How to Honor the Fallen on Memorial Day

How should we best honor the fallen warriors this and every Memorial Day?

We could decorate their graves as was done on many a Decoration Day from the Civil War on until the day was renamed. Sales and barbecues are fine. But the seas of white monuments should makes us pause from our holiday activities.

We can thank those who put themselves in harm’s way for us with something more heartfelt than a perfunctory “Thank you for your service.” Maybe even improve their housing, health care. Perhaps make VA hospitals and educational benefits less bureaucratic.

My Uncle Thomas Kon was the son of Polish immigrants who chose to be Americans. He died over Belgium in his B-17. We could honor him and many other immigrants and children of immigrants who serve by recognizing they are American by choice, not just by happenstance of birth.

How should we best honor the fallen warriors this and every Memorial Day? Maybe by recognizing that we are all Americans, that our heritage is best remembered as the ideas and ideals we struggle always to live up to, and that our political disagreements should not erase the mutual respect we feel for each other as citizens. The fallen served to protect those ideals and the rights of citizenship from enemies of both.

» Problem 1:
Write out again, word for word, the part of the Memorial Day text that opens with the words containing "We can thank" and closes with "benefits less bureaucratic.".
» Problem 2:
Decide whether each statement below agrees with the Memorial Day text, answering yes or no and quoting the deciding words. (a) The writer's uncle died over Belgium in a B-17. (b) The text says sales and barbecues have no place on Memorial Day. (c) Thomas Kon's parents were immigrants from Poland.

» Data records:

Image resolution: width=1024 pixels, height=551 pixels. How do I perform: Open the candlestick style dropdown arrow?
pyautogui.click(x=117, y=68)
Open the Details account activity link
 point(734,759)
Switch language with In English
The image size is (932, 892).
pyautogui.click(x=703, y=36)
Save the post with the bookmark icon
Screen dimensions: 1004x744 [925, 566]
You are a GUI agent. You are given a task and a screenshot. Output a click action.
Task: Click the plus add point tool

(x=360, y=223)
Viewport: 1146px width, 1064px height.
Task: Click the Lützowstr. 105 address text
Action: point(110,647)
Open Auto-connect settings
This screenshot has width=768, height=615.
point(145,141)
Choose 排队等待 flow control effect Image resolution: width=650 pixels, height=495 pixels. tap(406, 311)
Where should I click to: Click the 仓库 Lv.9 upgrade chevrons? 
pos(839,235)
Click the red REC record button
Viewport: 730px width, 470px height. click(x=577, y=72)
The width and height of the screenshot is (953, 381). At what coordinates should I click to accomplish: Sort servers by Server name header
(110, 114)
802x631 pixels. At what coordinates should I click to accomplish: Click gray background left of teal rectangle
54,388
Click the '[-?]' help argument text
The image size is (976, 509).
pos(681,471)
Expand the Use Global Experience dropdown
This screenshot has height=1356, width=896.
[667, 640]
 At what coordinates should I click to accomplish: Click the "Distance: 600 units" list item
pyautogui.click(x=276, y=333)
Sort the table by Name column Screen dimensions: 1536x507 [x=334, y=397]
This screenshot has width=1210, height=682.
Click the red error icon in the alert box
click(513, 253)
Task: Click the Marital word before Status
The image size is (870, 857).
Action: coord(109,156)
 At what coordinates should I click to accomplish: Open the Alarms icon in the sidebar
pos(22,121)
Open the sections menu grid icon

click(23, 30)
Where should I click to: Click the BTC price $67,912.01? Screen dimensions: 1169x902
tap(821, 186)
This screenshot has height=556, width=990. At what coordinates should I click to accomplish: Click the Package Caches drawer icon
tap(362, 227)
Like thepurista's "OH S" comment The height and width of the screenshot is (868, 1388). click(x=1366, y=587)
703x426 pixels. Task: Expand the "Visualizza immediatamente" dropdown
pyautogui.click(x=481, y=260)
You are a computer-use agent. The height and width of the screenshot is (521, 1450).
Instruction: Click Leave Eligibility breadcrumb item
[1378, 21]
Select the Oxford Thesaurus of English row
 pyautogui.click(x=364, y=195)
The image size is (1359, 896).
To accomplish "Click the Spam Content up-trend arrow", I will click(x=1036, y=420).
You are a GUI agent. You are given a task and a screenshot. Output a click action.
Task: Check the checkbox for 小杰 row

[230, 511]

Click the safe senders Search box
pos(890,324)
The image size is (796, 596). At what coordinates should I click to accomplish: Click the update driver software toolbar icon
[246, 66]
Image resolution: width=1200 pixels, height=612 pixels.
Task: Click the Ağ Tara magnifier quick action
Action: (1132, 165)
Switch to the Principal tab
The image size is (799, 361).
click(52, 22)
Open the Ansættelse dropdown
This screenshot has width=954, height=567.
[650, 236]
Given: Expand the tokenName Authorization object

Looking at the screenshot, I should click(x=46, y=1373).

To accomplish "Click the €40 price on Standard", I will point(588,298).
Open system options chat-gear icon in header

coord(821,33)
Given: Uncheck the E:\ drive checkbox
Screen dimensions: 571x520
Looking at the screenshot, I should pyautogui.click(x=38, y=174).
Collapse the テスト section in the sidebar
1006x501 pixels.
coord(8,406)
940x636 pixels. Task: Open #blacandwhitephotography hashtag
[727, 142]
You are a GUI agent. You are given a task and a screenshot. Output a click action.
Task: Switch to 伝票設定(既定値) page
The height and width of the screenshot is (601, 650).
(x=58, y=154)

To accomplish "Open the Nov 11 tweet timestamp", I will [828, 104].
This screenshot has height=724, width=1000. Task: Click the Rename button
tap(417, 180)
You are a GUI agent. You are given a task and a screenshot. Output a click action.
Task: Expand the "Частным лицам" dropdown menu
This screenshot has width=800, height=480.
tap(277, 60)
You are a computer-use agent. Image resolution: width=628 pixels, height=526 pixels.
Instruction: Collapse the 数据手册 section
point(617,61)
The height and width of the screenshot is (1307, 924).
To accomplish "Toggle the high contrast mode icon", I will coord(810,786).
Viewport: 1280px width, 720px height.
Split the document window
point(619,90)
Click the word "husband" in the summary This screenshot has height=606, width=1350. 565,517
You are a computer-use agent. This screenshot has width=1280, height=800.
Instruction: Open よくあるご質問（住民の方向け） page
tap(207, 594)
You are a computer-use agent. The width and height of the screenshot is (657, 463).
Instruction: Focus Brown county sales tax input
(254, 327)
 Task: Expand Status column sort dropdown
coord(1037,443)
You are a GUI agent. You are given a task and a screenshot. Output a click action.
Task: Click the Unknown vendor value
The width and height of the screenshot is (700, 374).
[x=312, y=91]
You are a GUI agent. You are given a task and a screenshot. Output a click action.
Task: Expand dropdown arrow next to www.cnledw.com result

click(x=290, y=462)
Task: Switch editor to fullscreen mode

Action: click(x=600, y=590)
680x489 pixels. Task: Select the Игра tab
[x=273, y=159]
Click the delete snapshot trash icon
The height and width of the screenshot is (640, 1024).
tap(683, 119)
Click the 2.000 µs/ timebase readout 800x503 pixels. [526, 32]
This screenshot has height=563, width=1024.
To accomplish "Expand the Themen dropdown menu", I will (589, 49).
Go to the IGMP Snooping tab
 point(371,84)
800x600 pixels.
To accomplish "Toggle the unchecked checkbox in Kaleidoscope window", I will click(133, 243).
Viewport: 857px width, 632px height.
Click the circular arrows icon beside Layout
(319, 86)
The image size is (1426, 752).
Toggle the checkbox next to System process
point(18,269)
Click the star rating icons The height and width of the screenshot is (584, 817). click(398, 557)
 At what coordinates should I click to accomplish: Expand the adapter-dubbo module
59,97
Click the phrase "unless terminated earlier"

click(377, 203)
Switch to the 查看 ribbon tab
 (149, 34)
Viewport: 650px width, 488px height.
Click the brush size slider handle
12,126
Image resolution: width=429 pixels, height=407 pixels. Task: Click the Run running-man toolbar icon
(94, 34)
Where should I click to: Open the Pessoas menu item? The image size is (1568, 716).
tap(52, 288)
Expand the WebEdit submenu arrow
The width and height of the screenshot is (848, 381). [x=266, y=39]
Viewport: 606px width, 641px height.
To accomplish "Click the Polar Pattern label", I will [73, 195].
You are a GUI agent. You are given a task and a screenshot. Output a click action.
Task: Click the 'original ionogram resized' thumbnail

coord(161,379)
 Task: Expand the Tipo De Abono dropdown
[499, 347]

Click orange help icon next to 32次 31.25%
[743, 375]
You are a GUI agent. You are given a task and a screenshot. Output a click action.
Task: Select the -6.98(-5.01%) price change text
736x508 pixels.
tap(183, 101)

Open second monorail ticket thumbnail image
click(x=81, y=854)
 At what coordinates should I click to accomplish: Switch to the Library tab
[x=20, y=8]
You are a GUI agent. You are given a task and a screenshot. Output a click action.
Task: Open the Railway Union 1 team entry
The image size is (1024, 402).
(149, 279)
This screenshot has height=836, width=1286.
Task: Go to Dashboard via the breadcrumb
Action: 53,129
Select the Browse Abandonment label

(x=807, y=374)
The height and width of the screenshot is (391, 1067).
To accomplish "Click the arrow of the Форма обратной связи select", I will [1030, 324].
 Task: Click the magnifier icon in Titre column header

» Worked solution 1:
We can thank those who put themselves in harm’s way for us with something more heartfelt than a perfunctory “Thank you for your service.” Maybe even improve their housing, health care. Perhaps make VA hospitals and educational benefits less bureaucratic.

» Worked solution 2:
(a) Yes: "He died over Belgium in his B-17."
(b) No: "Sales and barbecues are fine."
(c) Yes: "My Uncle Thomas Kon was the son of Polish immigrants who chose to be Americans."